(Data lines)
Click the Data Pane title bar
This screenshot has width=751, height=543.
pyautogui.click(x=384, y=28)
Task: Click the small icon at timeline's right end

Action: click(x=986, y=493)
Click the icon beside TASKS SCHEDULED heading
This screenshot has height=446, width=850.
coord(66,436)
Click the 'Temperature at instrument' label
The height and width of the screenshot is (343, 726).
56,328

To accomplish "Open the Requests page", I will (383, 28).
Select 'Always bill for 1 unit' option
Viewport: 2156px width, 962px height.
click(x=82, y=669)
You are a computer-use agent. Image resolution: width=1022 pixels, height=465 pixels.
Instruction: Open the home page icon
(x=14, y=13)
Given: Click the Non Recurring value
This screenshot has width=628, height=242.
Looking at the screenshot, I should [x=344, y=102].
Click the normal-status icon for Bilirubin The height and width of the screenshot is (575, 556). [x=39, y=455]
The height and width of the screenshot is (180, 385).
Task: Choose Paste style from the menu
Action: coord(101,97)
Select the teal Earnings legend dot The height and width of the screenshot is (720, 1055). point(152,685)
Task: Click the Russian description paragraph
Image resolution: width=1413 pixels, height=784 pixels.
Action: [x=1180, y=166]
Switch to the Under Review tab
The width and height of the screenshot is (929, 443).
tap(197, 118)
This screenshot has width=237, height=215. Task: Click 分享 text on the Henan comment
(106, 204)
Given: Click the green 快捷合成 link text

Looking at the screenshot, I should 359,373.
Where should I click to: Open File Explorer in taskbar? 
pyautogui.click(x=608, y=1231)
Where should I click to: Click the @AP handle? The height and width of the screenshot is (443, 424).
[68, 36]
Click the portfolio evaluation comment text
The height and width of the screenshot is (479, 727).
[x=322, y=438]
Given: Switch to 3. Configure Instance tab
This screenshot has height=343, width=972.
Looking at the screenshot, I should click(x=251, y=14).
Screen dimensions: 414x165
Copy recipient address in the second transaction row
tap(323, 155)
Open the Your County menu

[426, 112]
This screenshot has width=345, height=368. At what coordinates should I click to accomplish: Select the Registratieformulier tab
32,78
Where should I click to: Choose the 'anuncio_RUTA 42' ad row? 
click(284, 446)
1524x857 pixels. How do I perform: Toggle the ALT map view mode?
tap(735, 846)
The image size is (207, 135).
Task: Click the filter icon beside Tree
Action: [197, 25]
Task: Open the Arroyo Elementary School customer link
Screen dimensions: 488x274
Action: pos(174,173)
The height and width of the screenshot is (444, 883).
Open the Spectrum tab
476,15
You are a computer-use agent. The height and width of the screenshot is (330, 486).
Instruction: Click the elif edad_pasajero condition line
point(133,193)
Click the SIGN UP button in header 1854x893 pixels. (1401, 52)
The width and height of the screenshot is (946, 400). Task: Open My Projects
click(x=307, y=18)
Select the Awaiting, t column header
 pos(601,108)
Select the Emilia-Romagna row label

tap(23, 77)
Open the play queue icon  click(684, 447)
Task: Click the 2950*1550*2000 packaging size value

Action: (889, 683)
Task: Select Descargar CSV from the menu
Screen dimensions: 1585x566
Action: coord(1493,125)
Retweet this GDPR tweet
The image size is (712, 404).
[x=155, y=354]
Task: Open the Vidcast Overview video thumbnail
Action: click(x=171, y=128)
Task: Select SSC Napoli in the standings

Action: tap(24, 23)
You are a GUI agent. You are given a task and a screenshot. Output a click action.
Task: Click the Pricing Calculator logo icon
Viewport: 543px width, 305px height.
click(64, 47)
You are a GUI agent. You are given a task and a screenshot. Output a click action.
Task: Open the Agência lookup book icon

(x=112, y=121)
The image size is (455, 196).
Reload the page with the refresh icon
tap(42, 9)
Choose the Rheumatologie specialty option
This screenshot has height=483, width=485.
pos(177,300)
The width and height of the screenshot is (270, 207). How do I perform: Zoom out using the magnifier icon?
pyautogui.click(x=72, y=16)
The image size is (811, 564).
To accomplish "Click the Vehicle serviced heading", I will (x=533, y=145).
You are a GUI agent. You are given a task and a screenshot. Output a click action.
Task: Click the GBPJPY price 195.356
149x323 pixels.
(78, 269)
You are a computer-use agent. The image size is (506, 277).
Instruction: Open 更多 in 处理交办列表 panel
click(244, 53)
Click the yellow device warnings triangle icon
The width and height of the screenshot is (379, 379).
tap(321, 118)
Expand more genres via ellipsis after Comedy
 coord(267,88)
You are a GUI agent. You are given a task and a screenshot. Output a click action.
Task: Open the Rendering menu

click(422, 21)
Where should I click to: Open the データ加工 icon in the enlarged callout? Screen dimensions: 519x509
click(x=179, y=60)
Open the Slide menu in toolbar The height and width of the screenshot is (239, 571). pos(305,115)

(Requirement) Reproduce every one of the rows above character for character, with no alterations.

(Final answer)
Click the Data Pane title bar
This screenshot has width=751, height=543.
pyautogui.click(x=384, y=28)
Task: Click the small icon at timeline's right end

Action: click(x=986, y=493)
Click the icon beside TASKS SCHEDULED heading
This screenshot has height=446, width=850.
coord(66,436)
Click the 'Temperature at instrument' label
The height and width of the screenshot is (343, 726).
56,328

To accomplish "Open the Requests page", I will (383, 28).
Select 'Always bill for 1 unit' option
Viewport: 2156px width, 962px height.
click(x=82, y=669)
You are a computer-use agent. Image resolution: width=1022 pixels, height=465 pixels.
Instruction: Open the home page icon
(x=14, y=13)
Given: Click the Non Recurring value
This screenshot has width=628, height=242.
Looking at the screenshot, I should [x=344, y=102].
Click the normal-status icon for Bilirubin The height and width of the screenshot is (575, 556). [x=39, y=455]
The height and width of the screenshot is (180, 385).
Task: Choose Paste style from the menu
Action: coord(101,97)
Select the teal Earnings legend dot The height and width of the screenshot is (720, 1055). point(152,685)
Task: Click the Russian description paragraph
Image resolution: width=1413 pixels, height=784 pixels.
Action: [x=1180, y=166]
Switch to the Under Review tab
The width and height of the screenshot is (929, 443).
tap(197, 118)
This screenshot has width=237, height=215. Task: Click 分享 text on the Henan comment
(106, 204)
Given: Click the green 快捷合成 link text

Looking at the screenshot, I should 359,373.
Where should I click to: Open File Explorer in taskbar? 
pyautogui.click(x=608, y=1231)
Where should I click to: Click the @AP handle? The height and width of the screenshot is (443, 424).
[68, 36]
Click the portfolio evaluation comment text
The height and width of the screenshot is (479, 727).
[x=322, y=438]
Given: Switch to 3. Configure Instance tab
This screenshot has height=343, width=972.
Looking at the screenshot, I should click(x=251, y=14).
Screen dimensions: 414x165
Copy recipient address in the second transaction row
tap(323, 155)
Open the Your County menu

[426, 112]
This screenshot has width=345, height=368. At what coordinates should I click to accomplish: Select the Registratieformulier tab
32,78
Where should I click to: Choose the 'anuncio_RUTA 42' ad row? 
click(284, 446)
1524x857 pixels. How do I perform: Toggle the ALT map view mode?
tap(735, 846)
The image size is (207, 135).
Task: Click the filter icon beside Tree
Action: [197, 25]
Task: Open the Arroyo Elementary School customer link
Screen dimensions: 488x274
Action: pos(174,173)
The height and width of the screenshot is (444, 883).
Open the Spectrum tab
476,15
You are a computer-use agent. The height and width of the screenshot is (330, 486).
Instruction: Click the elif edad_pasajero condition line
point(133,193)
Click the SIGN UP button in header 1854x893 pixels. (1401, 52)
The width and height of the screenshot is (946, 400). Task: Open My Projects
click(x=307, y=18)
Select the Awaiting, t column header
 pos(601,108)
Select the Emilia-Romagna row label

tap(23, 77)
Open the play queue icon  click(684, 447)
Task: Click the 2950*1550*2000 packaging size value

Action: (889, 683)
Task: Select Descargar CSV from the menu
Screen dimensions: 1585x566
Action: coord(1493,125)
Retweet this GDPR tweet
The image size is (712, 404).
[x=155, y=354]
Task: Open the Vidcast Overview video thumbnail
Action: click(x=171, y=128)
Task: Select SSC Napoli in the standings

Action: tap(24, 23)
You are a GUI agent. You are given a task and a screenshot. Output a click action.
Task: Click the Pricing Calculator logo icon
Viewport: 543px width, 305px height.
click(64, 47)
You are a GUI agent. You are given a task and a screenshot. Output a click action.
Task: Open the Agência lookup book icon

(x=112, y=121)
The image size is (455, 196).
Reload the page with the refresh icon
tap(42, 9)
Choose the Rheumatologie specialty option
This screenshot has height=483, width=485.
pos(177,300)
The width and height of the screenshot is (270, 207). How do I perform: Zoom out using the magnifier icon?
pyautogui.click(x=72, y=16)
The image size is (811, 564).
To accomplish "Click the Vehicle serviced heading", I will (x=533, y=145).
You are a GUI agent. You are given a task and a screenshot. Output a click action.
Task: Click the GBPJPY price 195.356
149x323 pixels.
(78, 269)
You are a computer-use agent. The image size is (506, 277).
Instruction: Open 更多 in 处理交办列表 panel
click(244, 53)
Click the yellow device warnings triangle icon
The width and height of the screenshot is (379, 379).
tap(321, 118)
Expand more genres via ellipsis after Comedy
 coord(267,88)
You are a GUI agent. You are given a task and a screenshot. Output a click action.
Task: Open the Rendering menu

click(422, 21)
Where should I click to: Open the データ加工 icon in the enlarged callout? Screen dimensions: 519x509
click(x=179, y=60)
Open the Slide menu in toolbar The height and width of the screenshot is (239, 571). pos(305,115)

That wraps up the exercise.